[Work task 1] Copy from the Spencer passage, word for word, the part that opens with the words containing "In 1857, Herbert" and closes with "of an adult.".
[Work task 2] Does the Spencer passage support each statement below? Answer yes or no, and quote the deciding words from the passage. (a) Spencer's essay came out two years before Darwin's On the Origin of Species. (b) Spencer said he understood how a fertilised ovum grows into an adult. (c) The essay first appeared under the title Transcendental Physiology.

[Exercise passage]
== Segment start ==

In 1857, Herbert Spencer published an essay called The Ultimate Laws of Physiology, later in the same year re-published as Transcendental Physiology. This was two years before Darwin’s On the Origin of Species, but it was Spencer who came up with the phrase survival of the fittest.
Although he knew about heredity, in his 1857 essay Spencer reflected the science of his day by admitting that he could not begin to understand how a fertilised ovum could grow into the complexity of an adult.
The capacity possessed by an unorganized germ of unfolding into a complex adult which repeats ancestral traits in minute details, and that even when it has been placed in conditions unlike those of its ancestors, is a capacity impossible for us to understand. That a microscopic portion of seemingly structureless matter should embody an influence of such kind, that the resulting man will in fifty years after become gouty or insane, is a truth which would be incredible were it not daily illustrated.
Herbert Spencer - Transcendental Physiology (1857)
Today, Spencer’s impossible puzzle is apparently solved quite easily in general conversation by words such as ‘genes’ or an acronym such as ‘DNA’. However, going no further than this would be to base the solution on a few words, a solution which doesn’t necessarily go much deeper than knowing how to use those words in conversations.
We could go on to suggest that Spencer did at least understand how baffling heredity is, whereas someone today using the word ‘gene’ might possess no more knowledge of heredity than Spencer and possibly less.
It highlights a problem where limited use of the correct technical language in social contexts may have only a superficial connection with what we usually refer to as ‘knowledge’. Even worse, language is frequently used to evade the pursuit of knowledge in favour of fashionable ideas. The evasion can be so successful that those drawn from the real world into the world of wordsmiths cannot tell the difference. Politicians know this.
Looping back to Spencer’s frustration with his apparently impossible problem, there was a time when a general fascination with all aspects of the real world appeared to promise something of vast value. Unfortunately, we never quite grasped it as a permanent cultural gain. Today, we drift back towards that endless conflict with the unreal worlds of wordsmiths.
The capacity possessed by an unorganized germ of unfolding into a complex adult which repeats ancestral traits in minute details, and that even when it has been placed in conditions unlike those of its ancestors, is a capacity impossible for us to understand. That a microscopic portion of seemingly structureless matter should embody an influence of such kind, that the resulting man will in fifty years after become gouty or insane, is a truth which would be incredible were it not daily illustrated.
Herbert Spencer - Transcendental Physiology (1857)
Today, Spencer’s impossible puzzle is apparently solved quite easily in general conversation by words such as ‘genes’ or an acronym such as ‘DNA’. However, going no further than this would be to base the solution on a few words, a solution which doesn’t necessarily go much deeper than knowing how to use those words in conversations.
We could go on to suggest that Spencer did at least understand how baffling heredity is, whereas someone today using the word ‘gene’ might possess no more knowledge of heredity than Spencer and possibly less.

== Segment end ==

[Input data]
== Segment start ==

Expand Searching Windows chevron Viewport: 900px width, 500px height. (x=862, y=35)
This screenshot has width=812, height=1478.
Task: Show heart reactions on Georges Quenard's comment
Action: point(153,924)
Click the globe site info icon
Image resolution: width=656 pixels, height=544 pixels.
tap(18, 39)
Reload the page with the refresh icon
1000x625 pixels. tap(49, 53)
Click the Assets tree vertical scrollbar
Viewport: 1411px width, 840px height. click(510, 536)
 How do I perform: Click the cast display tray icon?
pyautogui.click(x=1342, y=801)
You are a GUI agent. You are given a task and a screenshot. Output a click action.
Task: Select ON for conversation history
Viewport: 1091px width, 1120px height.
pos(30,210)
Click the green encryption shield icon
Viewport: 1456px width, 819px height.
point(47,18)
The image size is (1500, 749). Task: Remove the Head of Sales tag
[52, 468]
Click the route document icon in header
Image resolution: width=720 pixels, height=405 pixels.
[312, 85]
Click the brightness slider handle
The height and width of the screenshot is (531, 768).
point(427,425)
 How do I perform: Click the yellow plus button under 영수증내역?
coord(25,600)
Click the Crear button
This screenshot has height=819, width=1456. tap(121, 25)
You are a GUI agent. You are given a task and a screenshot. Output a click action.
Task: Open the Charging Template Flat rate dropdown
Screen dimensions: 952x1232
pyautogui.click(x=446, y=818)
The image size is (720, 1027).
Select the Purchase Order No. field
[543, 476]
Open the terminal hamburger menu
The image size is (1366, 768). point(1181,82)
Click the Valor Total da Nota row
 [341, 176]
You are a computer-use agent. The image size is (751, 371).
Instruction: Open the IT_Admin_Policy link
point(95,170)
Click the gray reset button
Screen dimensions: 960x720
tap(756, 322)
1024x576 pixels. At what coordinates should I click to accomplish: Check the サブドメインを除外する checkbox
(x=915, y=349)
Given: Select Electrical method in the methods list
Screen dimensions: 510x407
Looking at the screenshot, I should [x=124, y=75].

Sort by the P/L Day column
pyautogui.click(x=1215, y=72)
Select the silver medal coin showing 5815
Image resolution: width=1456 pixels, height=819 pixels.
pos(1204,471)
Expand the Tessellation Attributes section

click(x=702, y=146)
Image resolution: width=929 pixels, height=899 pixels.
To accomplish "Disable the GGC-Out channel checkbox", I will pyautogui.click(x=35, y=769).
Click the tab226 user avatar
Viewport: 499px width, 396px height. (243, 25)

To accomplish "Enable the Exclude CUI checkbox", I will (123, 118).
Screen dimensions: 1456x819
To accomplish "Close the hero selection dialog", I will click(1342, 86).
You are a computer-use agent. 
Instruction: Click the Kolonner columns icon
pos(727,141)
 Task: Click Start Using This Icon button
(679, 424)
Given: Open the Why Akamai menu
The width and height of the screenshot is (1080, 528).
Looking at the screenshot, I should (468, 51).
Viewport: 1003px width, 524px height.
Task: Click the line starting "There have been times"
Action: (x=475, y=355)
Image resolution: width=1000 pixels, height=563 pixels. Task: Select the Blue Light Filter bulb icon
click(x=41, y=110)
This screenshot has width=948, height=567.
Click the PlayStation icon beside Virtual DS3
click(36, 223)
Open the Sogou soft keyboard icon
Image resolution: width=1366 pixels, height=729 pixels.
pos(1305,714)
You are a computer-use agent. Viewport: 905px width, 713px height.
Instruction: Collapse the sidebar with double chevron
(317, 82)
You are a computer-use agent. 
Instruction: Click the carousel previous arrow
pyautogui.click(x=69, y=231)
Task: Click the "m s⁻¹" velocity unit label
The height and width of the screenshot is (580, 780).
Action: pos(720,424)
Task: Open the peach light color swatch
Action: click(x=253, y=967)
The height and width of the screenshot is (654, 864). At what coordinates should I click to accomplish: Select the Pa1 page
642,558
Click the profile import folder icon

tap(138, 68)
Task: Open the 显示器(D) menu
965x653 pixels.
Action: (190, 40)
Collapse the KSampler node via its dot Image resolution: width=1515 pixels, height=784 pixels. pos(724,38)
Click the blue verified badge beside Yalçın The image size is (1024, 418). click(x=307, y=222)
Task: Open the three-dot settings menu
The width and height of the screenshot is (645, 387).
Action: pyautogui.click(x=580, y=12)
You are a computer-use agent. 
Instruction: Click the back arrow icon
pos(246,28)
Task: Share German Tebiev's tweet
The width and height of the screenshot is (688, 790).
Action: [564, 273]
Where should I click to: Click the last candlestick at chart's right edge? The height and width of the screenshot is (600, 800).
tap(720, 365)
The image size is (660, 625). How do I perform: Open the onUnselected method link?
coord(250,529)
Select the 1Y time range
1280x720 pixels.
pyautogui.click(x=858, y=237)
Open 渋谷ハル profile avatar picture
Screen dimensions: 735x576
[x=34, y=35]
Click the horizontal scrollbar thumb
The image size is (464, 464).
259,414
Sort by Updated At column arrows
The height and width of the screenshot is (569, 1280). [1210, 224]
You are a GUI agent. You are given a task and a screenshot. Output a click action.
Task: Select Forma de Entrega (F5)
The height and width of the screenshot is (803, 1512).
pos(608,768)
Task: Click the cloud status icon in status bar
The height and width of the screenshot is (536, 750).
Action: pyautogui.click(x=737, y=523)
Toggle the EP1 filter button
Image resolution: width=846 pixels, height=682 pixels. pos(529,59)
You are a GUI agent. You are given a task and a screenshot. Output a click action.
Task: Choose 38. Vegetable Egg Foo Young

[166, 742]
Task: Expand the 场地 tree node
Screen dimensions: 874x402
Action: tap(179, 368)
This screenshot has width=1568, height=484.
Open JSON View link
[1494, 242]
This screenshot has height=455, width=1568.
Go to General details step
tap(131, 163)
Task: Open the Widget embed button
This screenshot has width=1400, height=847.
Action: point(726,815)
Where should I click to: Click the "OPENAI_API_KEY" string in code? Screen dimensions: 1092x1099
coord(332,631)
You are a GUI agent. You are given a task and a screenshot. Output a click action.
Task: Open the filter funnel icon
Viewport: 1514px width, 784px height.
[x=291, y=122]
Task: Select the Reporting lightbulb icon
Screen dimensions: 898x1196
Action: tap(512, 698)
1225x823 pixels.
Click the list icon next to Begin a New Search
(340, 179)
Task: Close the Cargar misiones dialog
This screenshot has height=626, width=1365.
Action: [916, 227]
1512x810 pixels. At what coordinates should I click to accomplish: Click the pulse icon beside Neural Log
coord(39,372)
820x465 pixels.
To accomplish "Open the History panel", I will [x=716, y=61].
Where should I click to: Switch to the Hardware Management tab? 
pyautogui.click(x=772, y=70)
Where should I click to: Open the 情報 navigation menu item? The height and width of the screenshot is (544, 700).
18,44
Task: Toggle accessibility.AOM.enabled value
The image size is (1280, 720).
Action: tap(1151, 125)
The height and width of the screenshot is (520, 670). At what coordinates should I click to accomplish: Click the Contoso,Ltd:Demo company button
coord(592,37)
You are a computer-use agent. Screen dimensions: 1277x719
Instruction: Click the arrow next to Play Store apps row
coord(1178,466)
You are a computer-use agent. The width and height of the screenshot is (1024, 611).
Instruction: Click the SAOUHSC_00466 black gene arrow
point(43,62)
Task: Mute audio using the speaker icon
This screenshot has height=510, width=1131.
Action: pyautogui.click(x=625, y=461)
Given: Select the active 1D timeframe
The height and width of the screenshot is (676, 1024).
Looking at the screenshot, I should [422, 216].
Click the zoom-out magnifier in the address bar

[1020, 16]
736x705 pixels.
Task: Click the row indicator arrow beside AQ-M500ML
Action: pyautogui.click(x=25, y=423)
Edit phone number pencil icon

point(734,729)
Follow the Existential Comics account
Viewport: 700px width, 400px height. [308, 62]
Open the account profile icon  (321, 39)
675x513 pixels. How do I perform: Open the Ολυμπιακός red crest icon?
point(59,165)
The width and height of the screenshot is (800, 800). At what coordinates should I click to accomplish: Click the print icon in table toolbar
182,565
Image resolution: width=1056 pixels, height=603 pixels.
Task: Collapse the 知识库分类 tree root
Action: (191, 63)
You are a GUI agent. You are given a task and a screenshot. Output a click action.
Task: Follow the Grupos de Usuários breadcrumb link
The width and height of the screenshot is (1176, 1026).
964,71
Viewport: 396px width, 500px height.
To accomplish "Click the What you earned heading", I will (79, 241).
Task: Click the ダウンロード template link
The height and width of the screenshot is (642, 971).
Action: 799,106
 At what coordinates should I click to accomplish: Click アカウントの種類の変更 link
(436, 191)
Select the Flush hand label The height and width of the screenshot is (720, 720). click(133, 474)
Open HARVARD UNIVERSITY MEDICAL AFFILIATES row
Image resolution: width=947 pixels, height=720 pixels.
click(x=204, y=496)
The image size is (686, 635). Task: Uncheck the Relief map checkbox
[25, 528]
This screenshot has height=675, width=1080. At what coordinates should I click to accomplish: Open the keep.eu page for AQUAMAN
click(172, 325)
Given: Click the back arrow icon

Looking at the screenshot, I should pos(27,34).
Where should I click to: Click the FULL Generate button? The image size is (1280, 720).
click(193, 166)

== Segment end ==

[Written solution 1]
In 1857, Herbert Spencer published an essay called The Ultimate Laws of Physiology, later in the same year re-published as Transcendental Physiology. This was two years before Darwin’s On the Origin of Species, but it was Spencer who came up with the phrase survival of the fittest.
Although he knew about heredity, in his 1857 essay Spencer reflected the science of his day by admitting that he could not begin to understand how a fertilised ovum could grow into the complexity of an adult.

[Written solution 2]
(a) Yes: "This was two years before Darwin’s On the Origin of Species"
(b) No: "he could not begin to understand how a fertilised ovum could grow into the complexity of an adult"
(c) No: "published an essay called The Ultimate Laws of Physiology, later in the same year re-published as Transcendental Physiology"